> _Task instructions_
A faithful copy of all the entries is required, with no pictures in it.

> _Source material_

___

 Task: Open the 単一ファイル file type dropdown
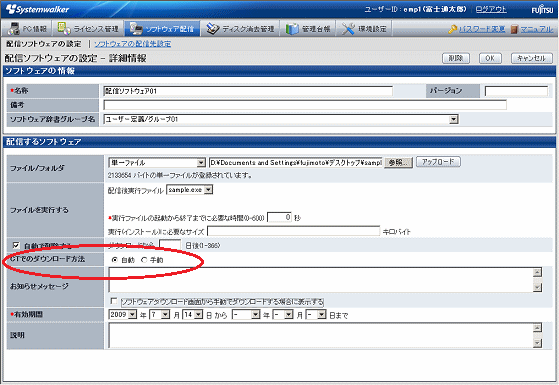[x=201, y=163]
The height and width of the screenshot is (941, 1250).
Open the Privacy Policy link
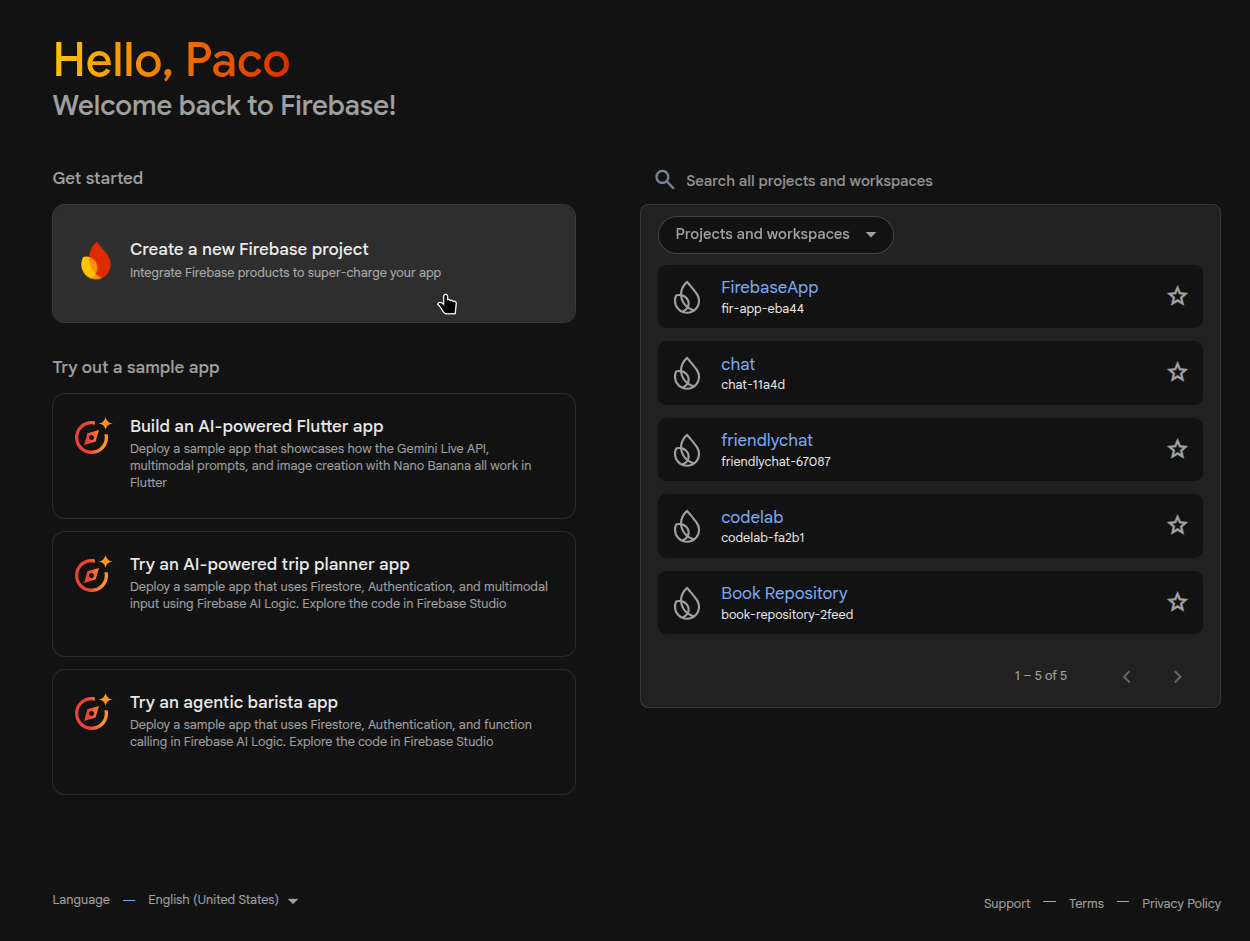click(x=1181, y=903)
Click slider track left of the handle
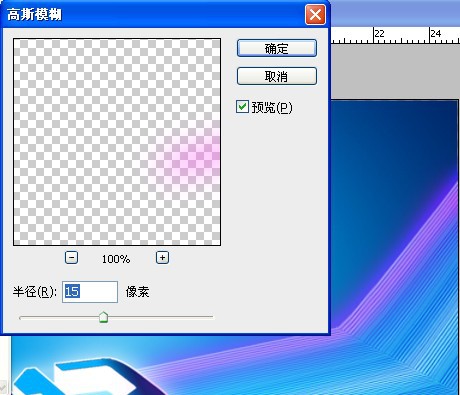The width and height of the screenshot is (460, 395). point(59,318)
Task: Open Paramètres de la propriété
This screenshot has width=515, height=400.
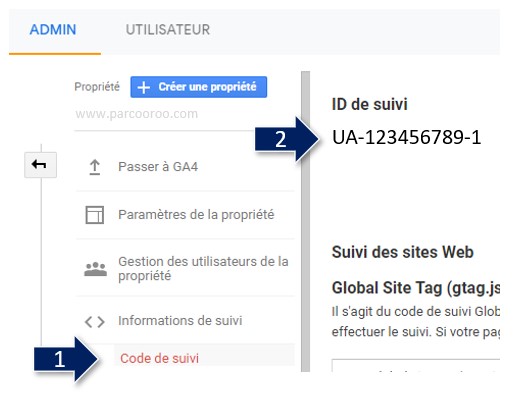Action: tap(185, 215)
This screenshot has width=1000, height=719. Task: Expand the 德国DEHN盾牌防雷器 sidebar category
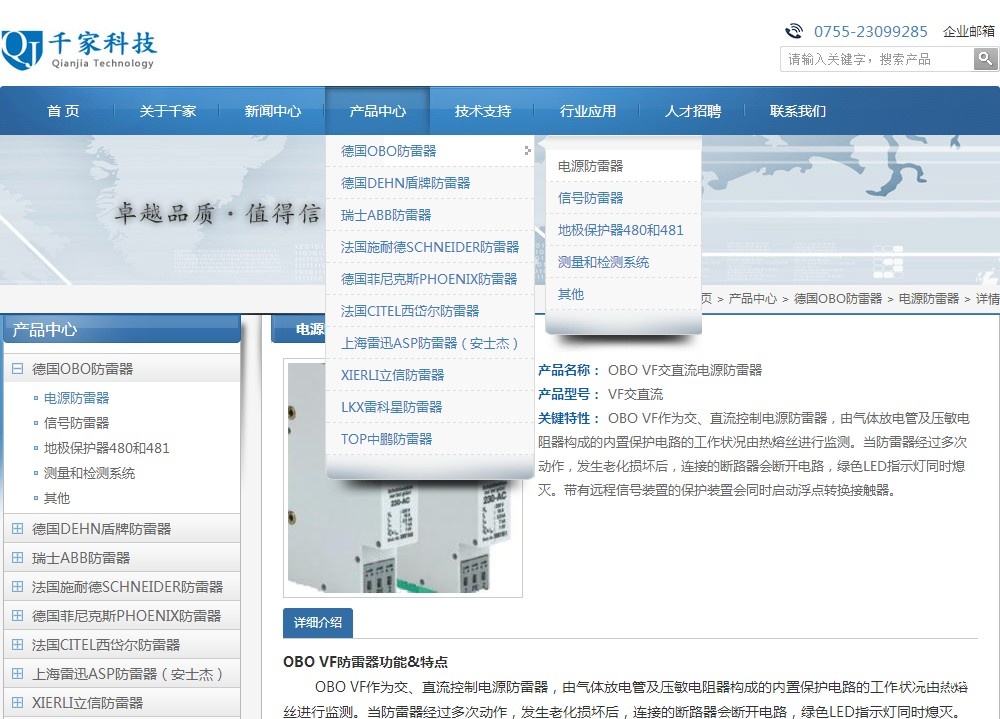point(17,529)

___

> _Reply_
 Task: Open the 単一ファイル file type dropdown
[x=201, y=163]
The height and width of the screenshot is (941, 1250).
Open the Privacy Policy link
click(x=1181, y=903)
Click slider track left of the handle
The width and height of the screenshot is (460, 395). point(59,318)
Task: Open Paramètres de la propriété
This screenshot has width=515, height=400.
Action: tap(185, 215)
This screenshot has width=1000, height=719. Task: Expand the 德国DEHN盾牌防雷器 sidebar category
point(17,529)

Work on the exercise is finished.